EXCERPT PROVIDED START

Reading your thread OP, this relationship has characteristics of an abusive relationship without, apparently, the abuse.
If I met your husband I would not think he was charming and charismatic, I would think he was an irresponsible arsehole with balls bigger than his brains.
Your sense or 'normal', your boundaries have been so warped by exposure to him that you are not seeing him objectively.
My husband is an athletic type, he likes ski-ing, climbing, surfing, riding, diving, cycling etc, but never, never in all the time I have known him has he ever put the children or me in danger. Ever. There is a big difference between liking some more risky sports and putting other people's lives at risk.
Reading through your posts the main question is what hold does your husband have over you that you stay with him despite his sociopathic behaviour? Why would a clearly intelligent woman stay with a man after he put her and her children in danger multiple times, whose own solicitor recommended that contact be limited with the children for their own safety, who has cheated on her, lied to her, whose own son is now devastatingly affected by the dysfunctional family dynamic, whose own friend called her to say he was pissing everyone off on holiday - how many indications that this man is a disaster do you need before you listen? If you won't leave after risk to your life, infidelity, your son's breakdown - what does he have to do to break the deal? Kill someone? Because that's all that's left..
This is why I say your relationship has characteristics of abuse. He has the same kind of power over you that abusers have. You are completely in thrall to him, addicted to the highs and lows and the sheer stress of being around him. Addicted to him in fact. Perhaps he's not the only adrenaline junky, perhaps you are too? You say you stayed for the children, but I think you stayed because you couldn't tear yourself away.
In abusive relationships there is what is called 'trauma bonds' where the victim forms strong bonds of loyalty and attachment to the abuser in spite of detriment to the victim. He has put you through multiple traumas in which your life was at risk and that has caused you to bind yourself to him intensely. So desperate are you for his approval, that you will take any risk, make any sacrifice. You are furious with him and en-meshed with him at the same time. At bottom 'trauma bonds' are a survival mechanism. In order to rationalise your need for him you say - 'no marriages are perfect, maybe all thrill-seekers are like this, I stay for the children'. In fact, you stay because you are so tangled up in this man you have lost touch with yourself, and you cannot get free. You cannot even see right from wrong anymore. This man is destroying you and your children. At the moment it is clear you would rather go down with the ship than jump free.
I think it is really important not to go to relationship therapy with him. He will continue to manipulate you in therapy. He has a vested interest in keeping the marriage going as it suits him. Who else will fund his adventure holidays, indeed his entire lifestyle? He will never get that elsewhere. He will dangle the carrot of 'working on it' so you continue to be his servant. You could carry on like this for another 10 years. He has no intention of changing, he is fine, it's you who are on your knees. You need counselling alone asap. You really need a third party to help you see his behaviour for what it is.
Your first priorities should be yourself and your health, your son and your daughter. The first step back to normality out of this madness would be to kick your husband out. If he has to find somewhere new to live and work that's his own lookout. Peace at home would no doubt help your son enormously. Your husband has come first for far too long.

EXCERPT PROVIDED END
DATA PROVIDED START

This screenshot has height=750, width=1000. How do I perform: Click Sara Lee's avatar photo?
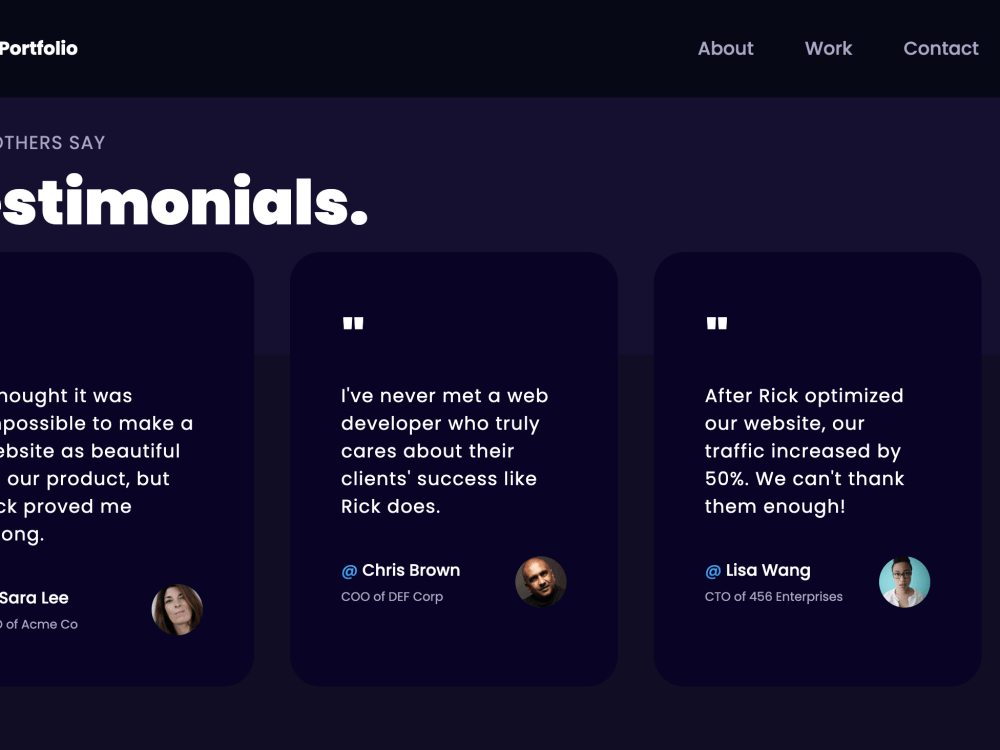click(x=178, y=610)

DATA PROVIDED END

### TASK BRIEF
In the reply above, why does the writer advise against going to relationship therapy with the husband? Answer in one to three sentences.

### EXPECTED OUTPUT
The writer believes he would keep manipulating her in therapy, because he has a vested interest in keeping the marriage going: it funds his adventure holidays and his whole lifestyle, which he would never get elsewhere. He would dangle the promise of "working on it" so that she stays his servant, though he has no intention of changing.